As you can tell from my blog, I’m of the opinion that Christians undervalue the importance of celebration, feasting and holidays – not the least of which is Christian holidays (formerly thought of as holy-days). Along with the proper concern and criticism of “commercialism,” Christians need to embrace the good that in Christian Christmas celebrations, including the purchasing and giving of gifts.

Stev Wilkins has written a delightful piece on Christmas giving that I am pleased to pass on: Shopping and the true meaning of Christmas

Doug Wilson posted his recent sermon on the subject of the Theology of Christmas Gifts, and I have included the video and the text (for those that do not have the time or patience to watch or listen to it, although there is more material in the actual sermon).

Doug Wilson’s INTRODUCTION:
One of the most obvious features of our Christmas celebrations is the gift-giving.
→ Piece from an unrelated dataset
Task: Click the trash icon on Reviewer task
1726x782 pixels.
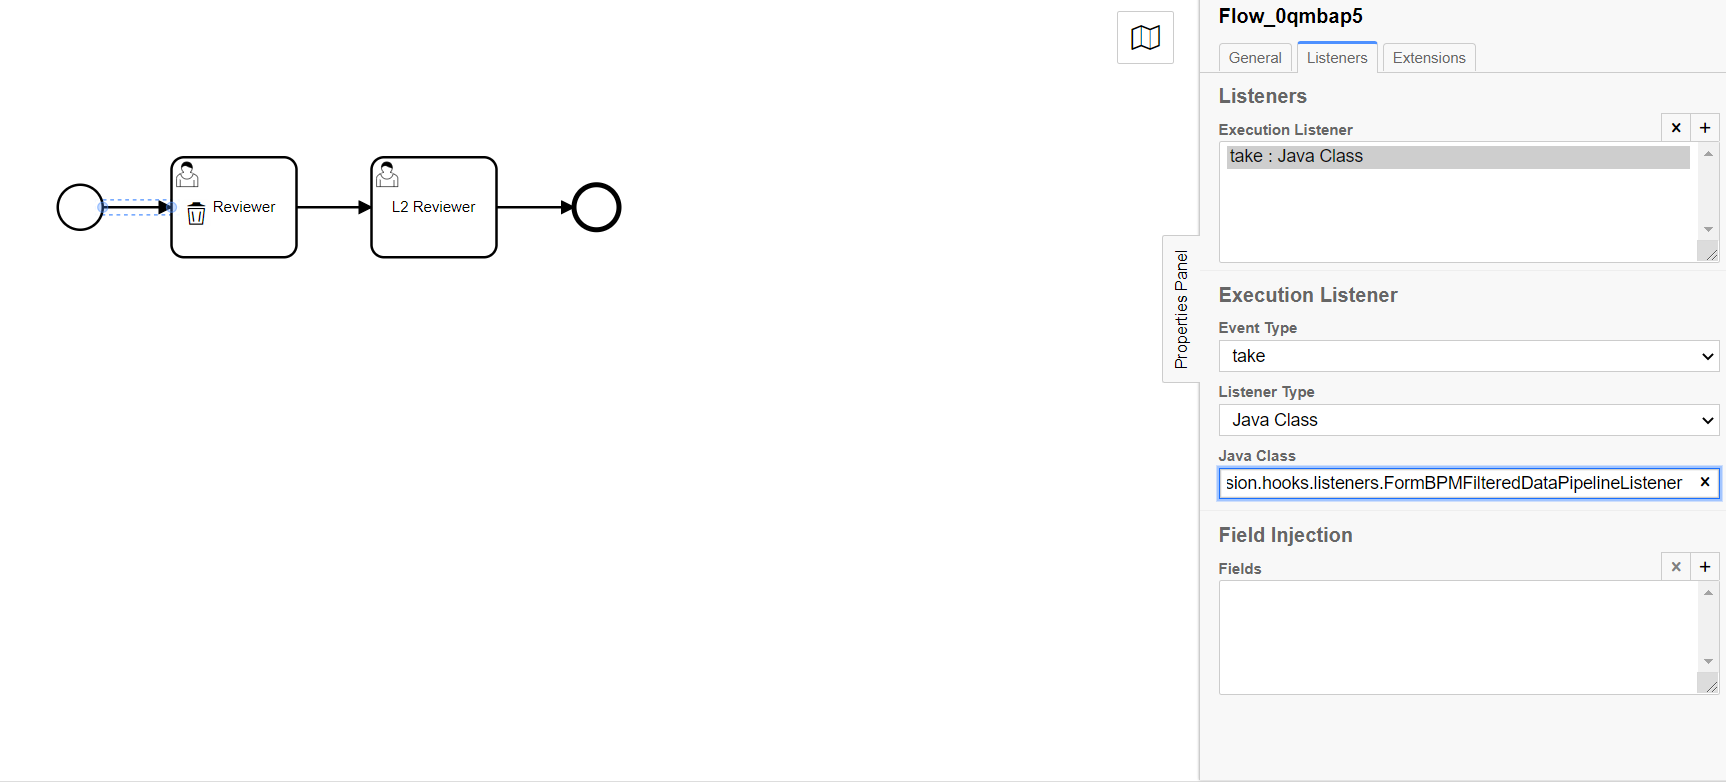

How are we to understand this as Christians? What are the pitfalls? Are all the pitfalls obvious? Because our lives are to be lives of grace, and because charis means grace or gift, this is something we have to understand throughout the course of our lives, and not just at Christmas. But it has to be said that the machinery of our consumer racket does throw the question into high relief for us at this time of year.

THE TEXT:
“And when they were come into the house, they saw the young child with Mary his mother, and fell down, and worshipped him: and when they had opened their treasures, they presented unto him gifts; gold, and frankincense, and myrrh” (Mt 2:11).

SUMMARY OF THE TEXT:
The first Christmas gifts were given by the magi to the young child Jesus. This happened sometime within the Lord’s first two years of life. Because three kinds of treasures are mentioned—gold, frankincense, and myrrh—it is often inferred that there were three wise men. There may have been, but we don’t know. What we do know is that the gifts were very costly. Read the rest of this entry »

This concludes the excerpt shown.